**GOAL OF THE EXERCISE:**
For this exercise, restate the data below with no change at all.

**STUDY MATERIAL:**

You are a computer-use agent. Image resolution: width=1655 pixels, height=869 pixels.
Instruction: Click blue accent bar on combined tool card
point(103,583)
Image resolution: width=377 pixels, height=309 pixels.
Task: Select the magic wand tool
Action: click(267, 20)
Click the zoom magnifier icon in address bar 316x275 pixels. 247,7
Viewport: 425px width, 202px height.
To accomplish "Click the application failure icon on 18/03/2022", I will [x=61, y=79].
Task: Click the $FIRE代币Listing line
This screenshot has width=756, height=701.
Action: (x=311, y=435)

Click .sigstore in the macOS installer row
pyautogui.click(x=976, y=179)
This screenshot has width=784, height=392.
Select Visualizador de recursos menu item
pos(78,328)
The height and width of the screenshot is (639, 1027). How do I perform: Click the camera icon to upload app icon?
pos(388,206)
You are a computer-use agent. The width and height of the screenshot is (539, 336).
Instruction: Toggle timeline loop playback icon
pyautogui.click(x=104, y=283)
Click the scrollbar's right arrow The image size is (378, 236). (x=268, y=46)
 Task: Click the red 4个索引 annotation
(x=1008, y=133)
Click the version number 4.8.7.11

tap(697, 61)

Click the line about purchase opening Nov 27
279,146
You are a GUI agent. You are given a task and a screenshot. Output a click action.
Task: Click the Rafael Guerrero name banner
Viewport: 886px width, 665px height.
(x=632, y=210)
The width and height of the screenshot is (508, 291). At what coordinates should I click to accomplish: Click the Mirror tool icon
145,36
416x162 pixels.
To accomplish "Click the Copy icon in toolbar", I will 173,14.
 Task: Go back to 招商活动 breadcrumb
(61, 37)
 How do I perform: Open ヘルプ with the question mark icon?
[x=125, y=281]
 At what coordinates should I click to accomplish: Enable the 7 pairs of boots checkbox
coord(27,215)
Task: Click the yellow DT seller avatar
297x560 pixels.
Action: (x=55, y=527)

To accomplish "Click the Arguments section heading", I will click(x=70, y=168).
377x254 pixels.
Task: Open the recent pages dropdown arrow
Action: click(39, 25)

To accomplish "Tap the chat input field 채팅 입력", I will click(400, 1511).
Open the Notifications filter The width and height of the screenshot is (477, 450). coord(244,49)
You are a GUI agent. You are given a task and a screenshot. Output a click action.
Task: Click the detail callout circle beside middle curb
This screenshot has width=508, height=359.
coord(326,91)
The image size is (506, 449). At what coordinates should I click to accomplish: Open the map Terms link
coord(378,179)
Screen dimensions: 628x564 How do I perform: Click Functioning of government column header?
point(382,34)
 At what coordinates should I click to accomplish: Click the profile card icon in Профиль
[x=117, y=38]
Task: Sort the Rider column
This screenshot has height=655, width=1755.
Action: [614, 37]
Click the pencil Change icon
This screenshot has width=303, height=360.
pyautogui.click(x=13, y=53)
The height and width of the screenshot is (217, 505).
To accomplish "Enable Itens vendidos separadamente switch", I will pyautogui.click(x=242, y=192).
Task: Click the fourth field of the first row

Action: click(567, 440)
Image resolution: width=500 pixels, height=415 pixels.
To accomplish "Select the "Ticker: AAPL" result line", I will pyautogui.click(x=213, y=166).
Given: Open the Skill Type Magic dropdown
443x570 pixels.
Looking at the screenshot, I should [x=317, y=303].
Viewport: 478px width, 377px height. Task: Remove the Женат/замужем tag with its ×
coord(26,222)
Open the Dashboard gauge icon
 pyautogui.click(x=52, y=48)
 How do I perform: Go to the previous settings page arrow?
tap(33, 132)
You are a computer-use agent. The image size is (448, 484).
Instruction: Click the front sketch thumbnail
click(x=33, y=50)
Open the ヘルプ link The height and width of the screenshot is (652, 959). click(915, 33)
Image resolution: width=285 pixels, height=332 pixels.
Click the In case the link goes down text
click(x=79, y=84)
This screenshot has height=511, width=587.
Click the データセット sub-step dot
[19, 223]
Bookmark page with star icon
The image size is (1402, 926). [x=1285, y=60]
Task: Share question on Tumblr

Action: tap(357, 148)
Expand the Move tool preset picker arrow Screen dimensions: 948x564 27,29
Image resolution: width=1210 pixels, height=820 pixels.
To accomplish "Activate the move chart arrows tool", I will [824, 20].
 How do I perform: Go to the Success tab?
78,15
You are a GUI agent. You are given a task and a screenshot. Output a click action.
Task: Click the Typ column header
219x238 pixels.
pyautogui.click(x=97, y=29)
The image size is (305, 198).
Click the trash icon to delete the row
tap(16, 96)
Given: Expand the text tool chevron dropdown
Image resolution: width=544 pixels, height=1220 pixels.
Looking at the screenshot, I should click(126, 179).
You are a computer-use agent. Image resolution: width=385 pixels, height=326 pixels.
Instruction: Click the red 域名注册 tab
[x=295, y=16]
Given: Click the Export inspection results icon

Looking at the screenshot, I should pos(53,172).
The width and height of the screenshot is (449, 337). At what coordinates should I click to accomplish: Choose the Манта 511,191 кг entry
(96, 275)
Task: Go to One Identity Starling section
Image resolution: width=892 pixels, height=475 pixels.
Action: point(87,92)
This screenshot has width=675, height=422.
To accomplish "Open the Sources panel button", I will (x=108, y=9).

**YOUR RESPONSE:**
You are a computer-use agent. Image resolution: width=1655 pixels, height=869 pixels.
Instruction: Click blue accent bar on combined tool card
point(103,583)
Image resolution: width=377 pixels, height=309 pixels.
Task: Select the magic wand tool
Action: click(267, 20)
Click the zoom magnifier icon in address bar 316x275 pixels. 247,7
Viewport: 425px width, 202px height.
To accomplish "Click the application failure icon on 18/03/2022", I will [x=61, y=79].
Task: Click the $FIRE代币Listing line
This screenshot has width=756, height=701.
Action: (x=311, y=435)

Click .sigstore in the macOS installer row
pyautogui.click(x=976, y=179)
This screenshot has width=784, height=392.
Select Visualizador de recursos menu item
pos(78,328)
The height and width of the screenshot is (639, 1027). How do I perform: Click the camera icon to upload app icon?
pos(388,206)
You are a computer-use agent. The width and height of the screenshot is (539, 336).
Instruction: Toggle timeline loop playback icon
pyautogui.click(x=104, y=283)
Click the scrollbar's right arrow The image size is (378, 236). (x=268, y=46)
 Task: Click the red 4个索引 annotation
(x=1008, y=133)
Click the version number 4.8.7.11

tap(697, 61)

Click the line about purchase opening Nov 27
279,146
You are a GUI agent. You are given a task and a screenshot. Output a click action.
Task: Click the Rafael Guerrero name banner
Viewport: 886px width, 665px height.
(x=632, y=210)
The width and height of the screenshot is (508, 291). At what coordinates should I click to accomplish: Click the Mirror tool icon
145,36
416x162 pixels.
To accomplish "Click the Copy icon in toolbar", I will 173,14.
 Task: Go back to 招商活动 breadcrumb
(61, 37)
 How do I perform: Open ヘルプ with the question mark icon?
[x=125, y=281]
 At what coordinates should I click to accomplish: Enable the 7 pairs of boots checkbox
coord(27,215)
Task: Click the yellow DT seller avatar
297x560 pixels.
Action: (x=55, y=527)

To accomplish "Click the Arguments section heading", I will click(x=70, y=168).
377x254 pixels.
Task: Open the recent pages dropdown arrow
Action: click(39, 25)

To accomplish "Tap the chat input field 채팅 입력", I will click(400, 1511).
Open the Notifications filter The width and height of the screenshot is (477, 450). coord(244,49)
You are a GUI agent. You are given a task and a screenshot. Output a click action.
Task: Click the detail callout circle beside middle curb
This screenshot has width=508, height=359.
coord(326,91)
The image size is (506, 449). At what coordinates should I click to accomplish: Open the map Terms link
coord(378,179)
Screen dimensions: 628x564 How do I perform: Click Functioning of government column header?
point(382,34)
 At what coordinates should I click to accomplish: Click the profile card icon in Профиль
[x=117, y=38]
Task: Sort the Rider column
This screenshot has height=655, width=1755.
Action: [614, 37]
Click the pencil Change icon
This screenshot has width=303, height=360.
pyautogui.click(x=13, y=53)
The height and width of the screenshot is (217, 505).
To accomplish "Enable Itens vendidos separadamente switch", I will pyautogui.click(x=242, y=192).
Task: Click the fourth field of the first row

Action: click(567, 440)
Image resolution: width=500 pixels, height=415 pixels.
To accomplish "Select the "Ticker: AAPL" result line", I will pyautogui.click(x=213, y=166).
Given: Open the Skill Type Magic dropdown
443x570 pixels.
Looking at the screenshot, I should [x=317, y=303].
Viewport: 478px width, 377px height. Task: Remove the Женат/замужем tag with its ×
coord(26,222)
Open the Dashboard gauge icon
 pyautogui.click(x=52, y=48)
 How do I perform: Go to the previous settings page arrow?
tap(33, 132)
You are a computer-use agent. The image size is (448, 484).
Instruction: Click the front sketch thumbnail
click(x=33, y=50)
Open the ヘルプ link The height and width of the screenshot is (652, 959). click(915, 33)
Image resolution: width=285 pixels, height=332 pixels.
Click the In case the link goes down text
click(x=79, y=84)
This screenshot has height=511, width=587.
Click the データセット sub-step dot
[19, 223]
Bookmark page with star icon
The image size is (1402, 926). [x=1285, y=60]
Task: Share question on Tumblr

Action: tap(357, 148)
Expand the Move tool preset picker arrow Screen dimensions: 948x564 27,29
Image resolution: width=1210 pixels, height=820 pixels.
To accomplish "Activate the move chart arrows tool", I will [824, 20].
 How do I perform: Go to the Success tab?
78,15
You are a GUI agent. You are given a task and a screenshot. Output a click action.
Task: Click the Typ column header
219x238 pixels.
pyautogui.click(x=97, y=29)
The image size is (305, 198).
Click the trash icon to delete the row
tap(16, 96)
Given: Expand the text tool chevron dropdown
Image resolution: width=544 pixels, height=1220 pixels.
Looking at the screenshot, I should click(126, 179).
You are a computer-use agent. Image resolution: width=385 pixels, height=326 pixels.
Instruction: Click the red 域名注册 tab
[x=295, y=16]
Given: Click the Export inspection results icon

Looking at the screenshot, I should pos(53,172).
The width and height of the screenshot is (449, 337). At what coordinates should I click to accomplish: Choose the Манта 511,191 кг entry
(96, 275)
Task: Go to One Identity Starling section
Image resolution: width=892 pixels, height=475 pixels.
Action: point(87,92)
This screenshot has width=675, height=422.
To accomplish "Open the Sources panel button", I will (x=108, y=9).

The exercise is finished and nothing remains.